ABIE — The green population sign posted alongside the road into Abie reads 69, but it’s really anyone’s guess just how accurate that is.
“There’s been a whole lot of changes in the time that I’ve lived here. I’ve seen a lot of people come and go,” said Nancy Lanc, who lives about a half-mile east of the Butler County town located halfway between David City and North Bend.
“I see people go to a nursing home or pass away and there’s always variation. … People move in and then within a month or two they move out," Lanc said. "You get to know them and then they are just gone.”
Abie’s business presence, too, has come and gone. During the last 10 to 15 years, several downtown fixtures have disappeared. In 2017, the Abie Auditorium closed, and now it looks like the Abie Community Post Office is next.
Recently, Lanc received word from Wahoo Postmaster Mark Fisher — her direct supervisor — that when she retires from her post in Abie at the end of this month, the contract post office will close its doors.

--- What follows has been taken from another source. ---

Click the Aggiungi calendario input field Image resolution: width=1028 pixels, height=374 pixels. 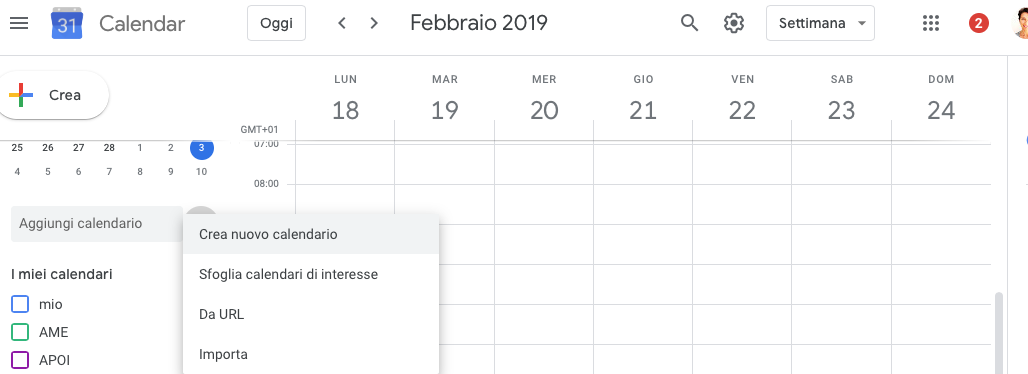tap(97, 224)
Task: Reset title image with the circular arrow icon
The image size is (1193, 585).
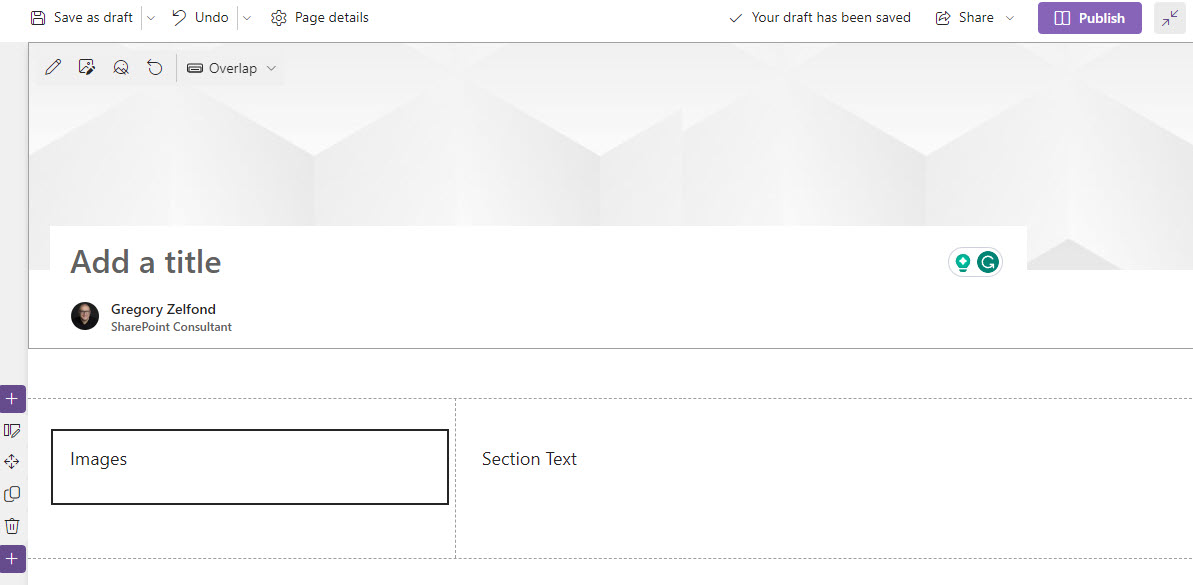Action: [x=155, y=68]
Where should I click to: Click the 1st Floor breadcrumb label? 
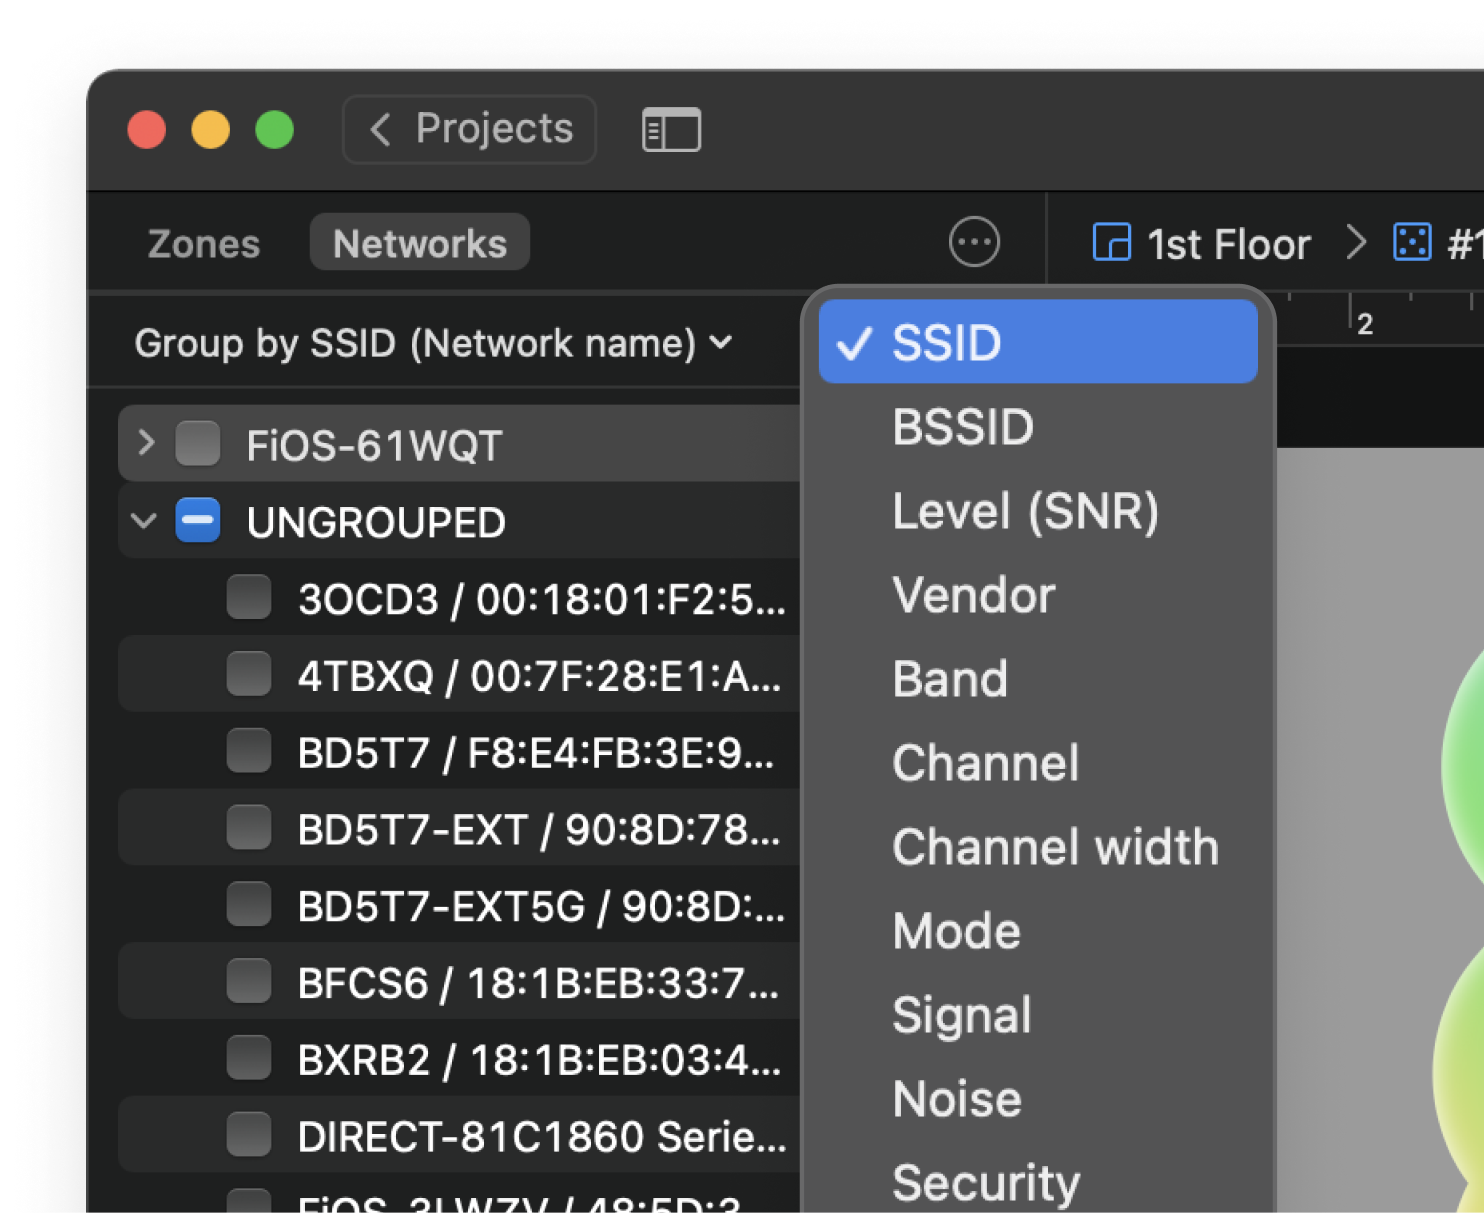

Lanc in March tendered her resignation with the understanding that somebody would pick up the contract when she left. In many villages, people bid on a contract to handle post office operations and are paid by the U.S. Postal Service to complete the task.
Lanc took over the contract in 2000 when Sharon Brekca stepped away from the position. Currently, the Abie post office is open from 9 a.m. through noon Monday through Friday and for a few hours on Saturdays.
Founded in the late-1800s, there has always been a post office in Abie, said Carroll Krivanek, the do-it-all of the village who serves on the five-person village governing board and acts as fire chief, water/sewer operator and village treasurer.
For years, the post office operated out of the former Abie State Bank building. Since the early 2000s, it's had a corner in the town's fire hall.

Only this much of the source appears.